Nelly était la seule survivante à avoir étudié à l’Institut Scientifique Allemand d’Athènes. Ses récits sont des témoignages très importants qui contribuent à éclairer ce chapitre mal connu de l’occupation allemande de la Grèce.

Quant à mon père, ce sont plutôt ses lettres (que Nelly m’a confiées), qui m’ont permis d’approfondir mes connaissances. Elles découvrent, en filigrane, un panorama extraordinaire du quotidien vécu par les deux jeunes gens et leurs amis sous l’occupation allemande. Puis, mon père devant se rendre en Allemagne à la fin de la guerre, elles décrivent, au sens littéral du terme, la fin de leur monde.

On découvre grâce à votre documentaire des images de l’occupation allemande jamais vues auparavant? Quelle est l’ origine de ces images?
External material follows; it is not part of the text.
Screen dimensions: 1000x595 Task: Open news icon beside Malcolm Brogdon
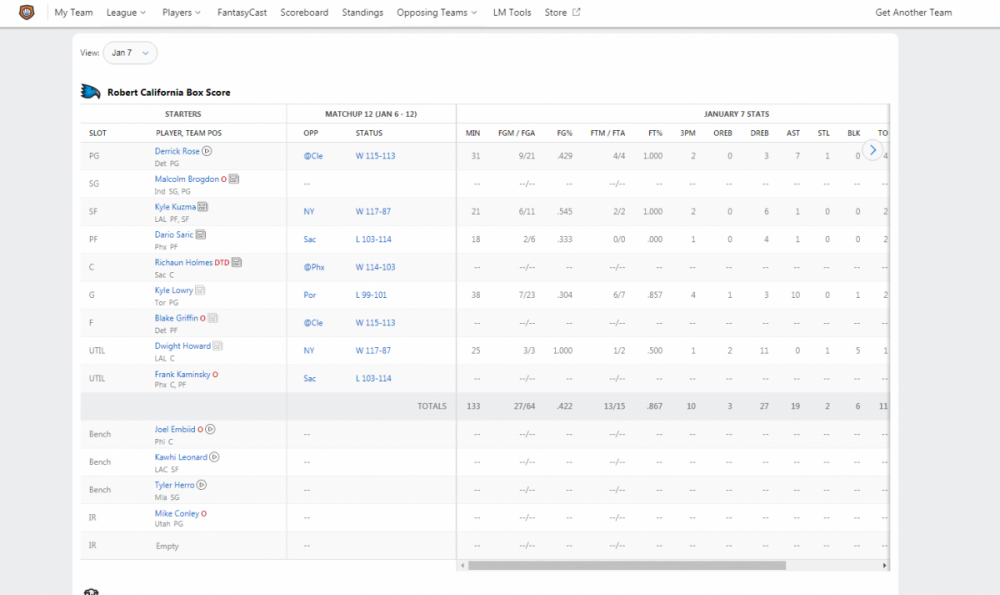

Dans Portrait du père en temps de guerre, j’ai monté des images inédites de l’Occupation allemande de la Grèce, filmées par des soldats allemands. Je les ai trouvées après des mois de recherches chez des collectionneurs privés en Allemagne. Dans les mêmes endroits, au même moment historique, elle ne montrent pas les mêmes choses, ou de manière très différente, que, par exemple, les images saisissantes qu’a filmées Angelos Papathanassiou au risque de sa vie entre 1941 et 1944, les seules images que nous connaissions. C’est le rapport entre les deux qui est intéressant.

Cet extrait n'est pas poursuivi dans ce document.